◆ **Obiettivo**:
Trascrivi parola per parola i record dalla riga che contiene "You are a GUI" fino alla fine, includendo entrambi gli estremi. Lascia fuori le immagini.

----

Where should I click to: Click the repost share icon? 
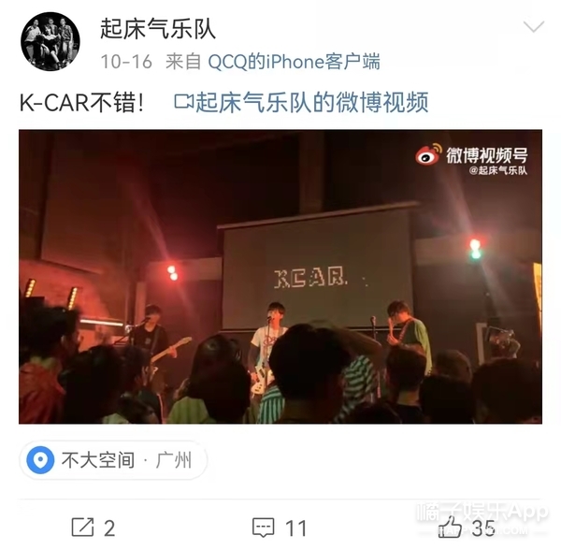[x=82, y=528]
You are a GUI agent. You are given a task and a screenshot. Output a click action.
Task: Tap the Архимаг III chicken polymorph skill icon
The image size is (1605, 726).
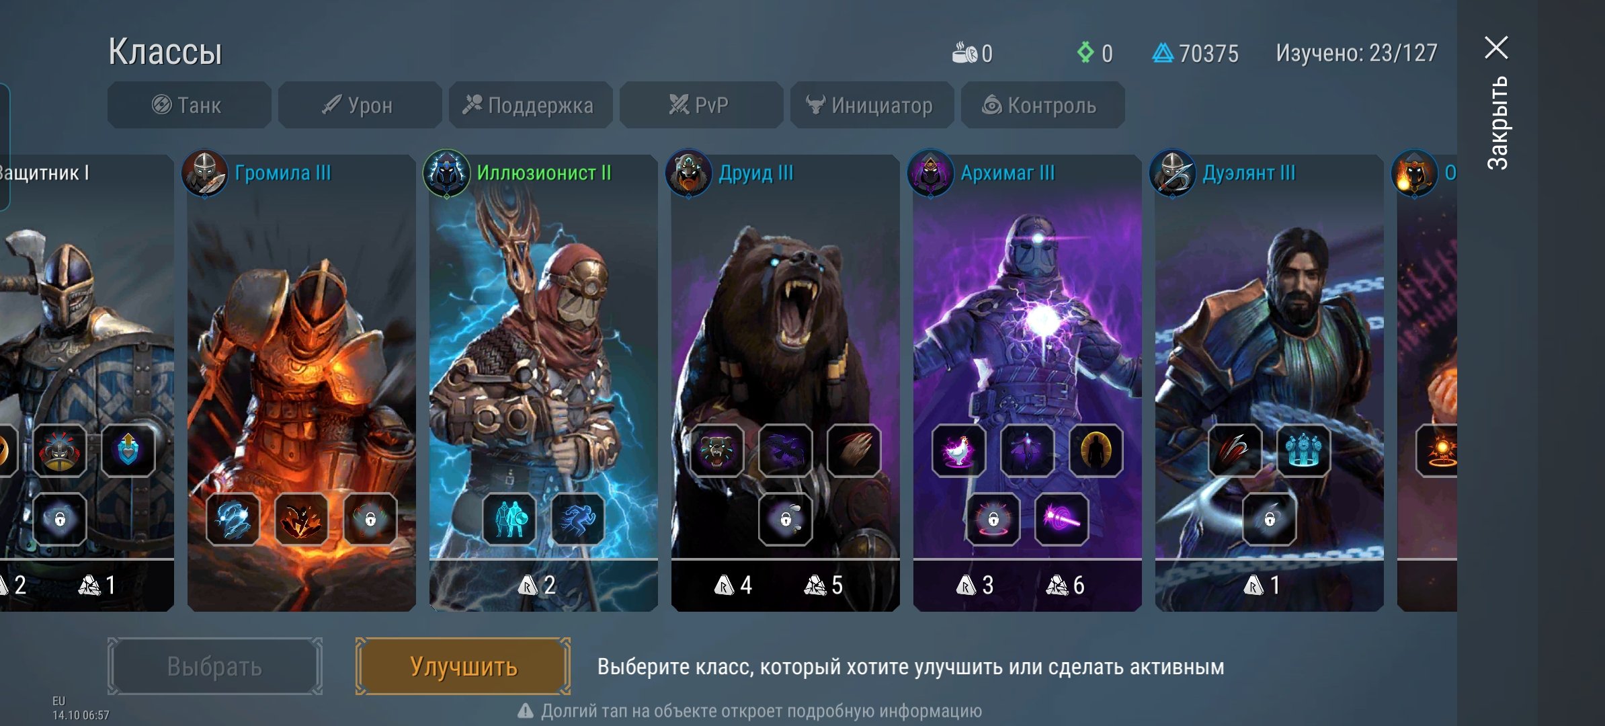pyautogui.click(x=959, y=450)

----

◆ **Svolgimento**:
You are a GUI agent. You are given a task and a screenshot. Output a click action.
Task: Tap the Архимаг III chicken polymorph skill icon
The image size is (1605, 726).
pyautogui.click(x=959, y=450)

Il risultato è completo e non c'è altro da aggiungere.